- [Excerto fornecido]:
+ + + + +
Feliz Dia da Mãe! A mim, à minha mãe e a todas as mães que estão a tentar não ensandecer fechadas em casa com putos.







quarta-feira, 29 de abril de 2020

Vida em quarentena #2

Para não dizerem que só me sei queixar, fica aqui o relato duma coisa boa desta quarentena. Apercebi-me hoje de que desde o início da quarentena só devo ter mudado umas 3, 4 fraldas, no máximo. Bendito homem.

terça-feira, 28 de abril de 2020

Sofia na Cozinha | As (melhores) panquecas

Nunca fui um ás da cozinha. Muito pelo contrário! Corria o ano de 2016 quando ralei uma cenoura pela primeira vez na vida (tinha eu 28 anos, se estiverem a pensar nisso). Mas, desde que a Leonor nasceu que me dediquei muito mais ao assunto e começo já a dominar umas coisas (incluindo umas queijadas de leite maravilhosas, mas isso será assunto para outro dia).
+ + + + +
- [Extrato de dados]:

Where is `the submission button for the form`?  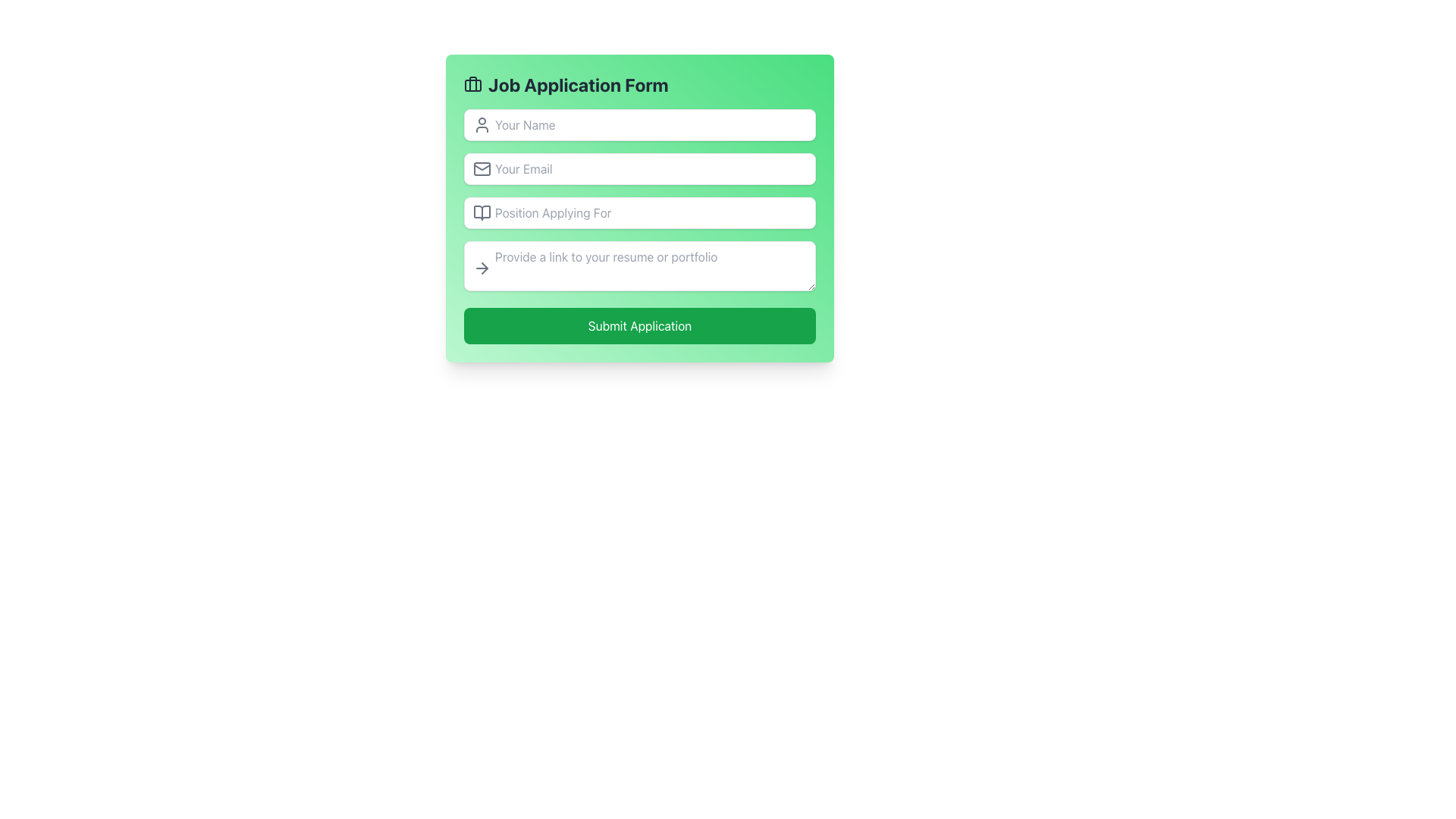 the submission button for the form is located at coordinates (640, 325).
+ + + + +
- [Objetivo do exercício]:
Indique, por favor, se cada afirmação concorda com o excerto fornecido, respondendo sim ou não e citando as palavras do texto que o decidem: (a) quem escreve ralou uma cenoura pela primeira vez em 2016, aos 28 anos; (b) desde o início da quarentena, quem escreve mudou mais de dez fraldas; (c) o excerto apresenta a receita das queijadas de leite.

- [Resultado da tarefa]:
(a) Sim: "Corria o ano de 2016 quando ralei uma cenoura pela primeira vez na vida (tinha eu 28 anos, se estiverem a pensar nisso)."
(b) Não: "só devo ter mudado umas 3, 4 fraldas, no máximo."
(c) Não: "mas isso será assunto para outro dia"